Sumber: Jawa Pos, 28 Agustus 2007


Tanggal 23 Agustus 2007, tampaknya menjadi hari yang bersejarah bagi para koruptor yang saat ini sedang diusut kejaksaan. Marwan Effendy, Kepala Kejaksaan Tinggi (Kejati) Jatim yang selama ini dikenal getol memburu para koruptor, secara resmi menyerahkan jabatannya kepada Purwosudiro (Jawa Pos Metropolis, 24/08/2007). Pergantian ini secara otomatis menjadi “angin segar” bagi para koruptor untuk melepaskan ketegangan sejenak, sambil meraba-raba karakter dan menunggu kiprah pejabat baru tersebut.

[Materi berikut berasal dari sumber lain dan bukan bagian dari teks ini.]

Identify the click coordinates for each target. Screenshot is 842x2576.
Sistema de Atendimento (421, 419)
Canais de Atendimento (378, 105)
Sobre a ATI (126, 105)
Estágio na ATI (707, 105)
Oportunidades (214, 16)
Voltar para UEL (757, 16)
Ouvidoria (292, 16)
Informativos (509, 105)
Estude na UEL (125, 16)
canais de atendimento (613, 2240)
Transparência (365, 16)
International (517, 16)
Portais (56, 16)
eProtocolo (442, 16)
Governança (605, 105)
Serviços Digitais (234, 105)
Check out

Bagi mayoritas masyarakat Jatim, pergantian ini tentu diharapkan bukan menjadi serial akhir dari perjalanan jihad kejaksaan melawan koruptor. Sebab, korupsi telah menjadi “drakula” penghisap uang dan kekayaan rakyat yang menghancurkan cita-cita kesejahteraan seluruh warga negara. Hak mendapatkan pendapatan yang layak, kesehatan yang memadai, pendidikan yang mumpuni, serta hak-hak lain yang seharusnya condong ke masyarakat justru dirampas oleh para koruptor. Ulah para koruptor membuat pilar-pilar kehidupan berbangsa menjadi terporak-porandakan, sehingga bangsa ini terpuruk ke lembah kehinaan yang hampir sempurna.

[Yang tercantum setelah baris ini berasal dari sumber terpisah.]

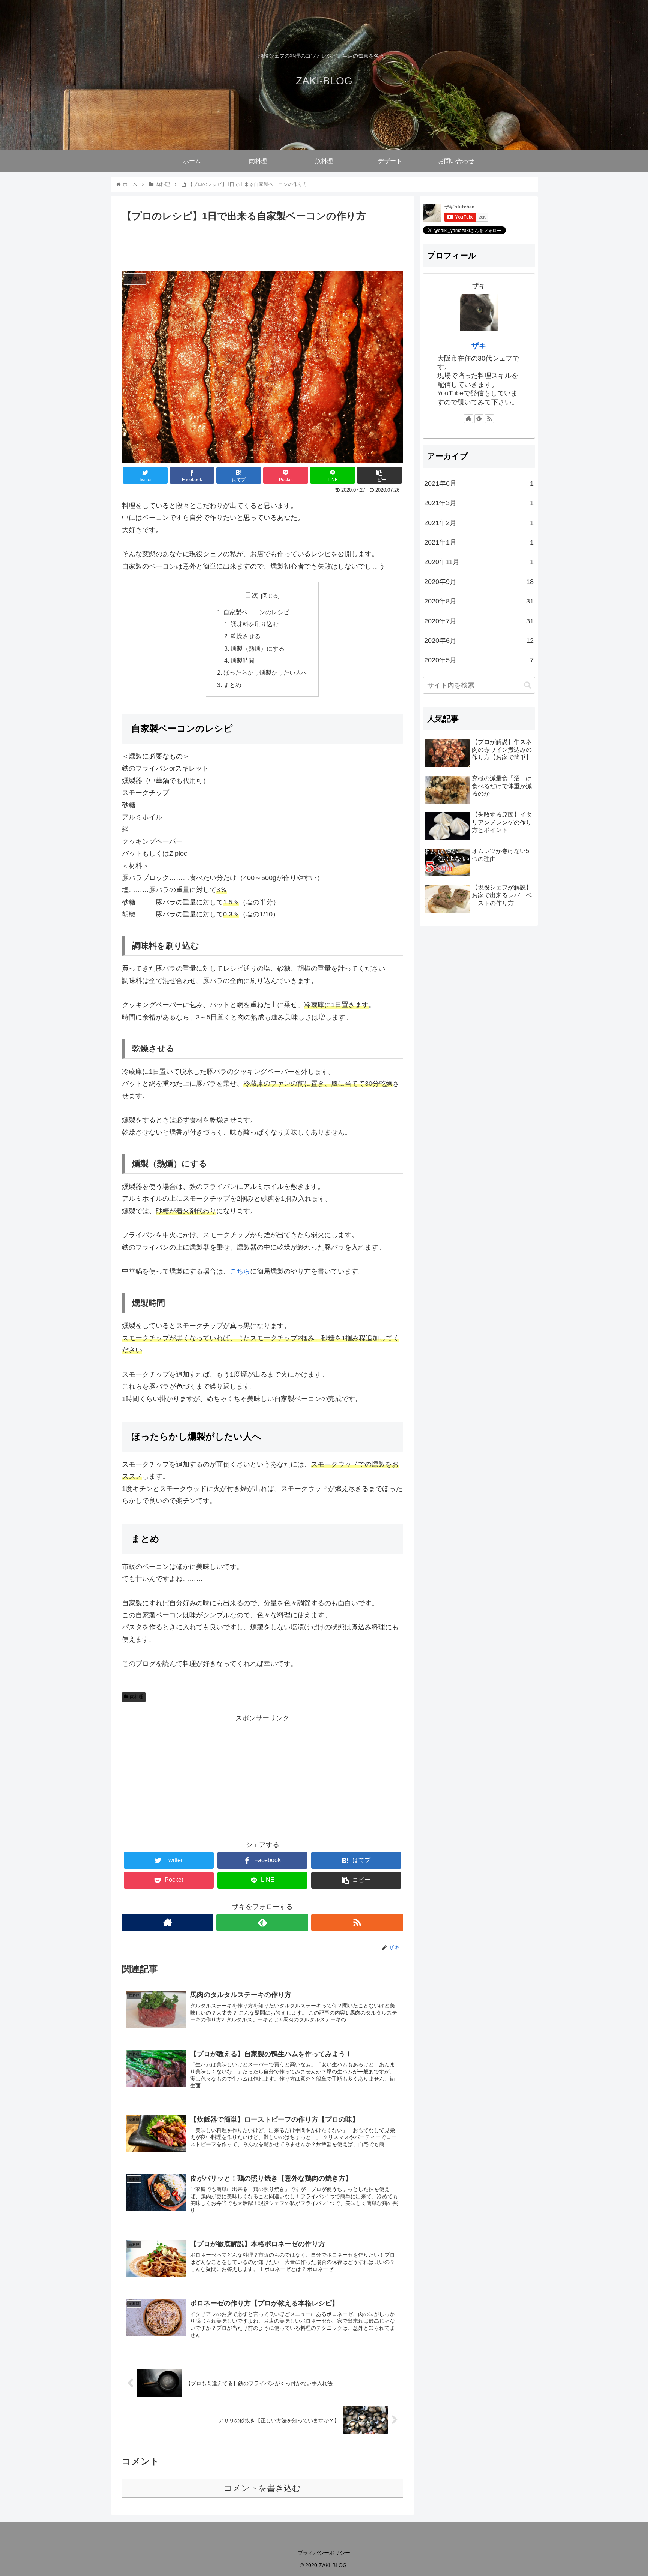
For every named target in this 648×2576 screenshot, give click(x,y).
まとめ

Dalam faktanya, Jatim adalah salah satu provinsi yang “basah” bagi para pencuri berdasi untuk bermetamorfosis menjadi “kucing garong”. Dalam laporan Indonesian Corruption Watch (ICW) per 24 Januari 2007, Jatim didaulat sebagai juara ketiga provinsi terkorup edisi 2006. Berdasar data korupsi yang terungkap, baik kecil maupun besar, yang dilaporkan oleh media massa dan lembaga swadaya masyarakat (LSM), “prestasi” 10 kasus korupsi di Jatim hanya “dikalahkan” oleh Jawa Barat yang mencatat 18 kasus dan Jawa Tengah dengan 17 kasus.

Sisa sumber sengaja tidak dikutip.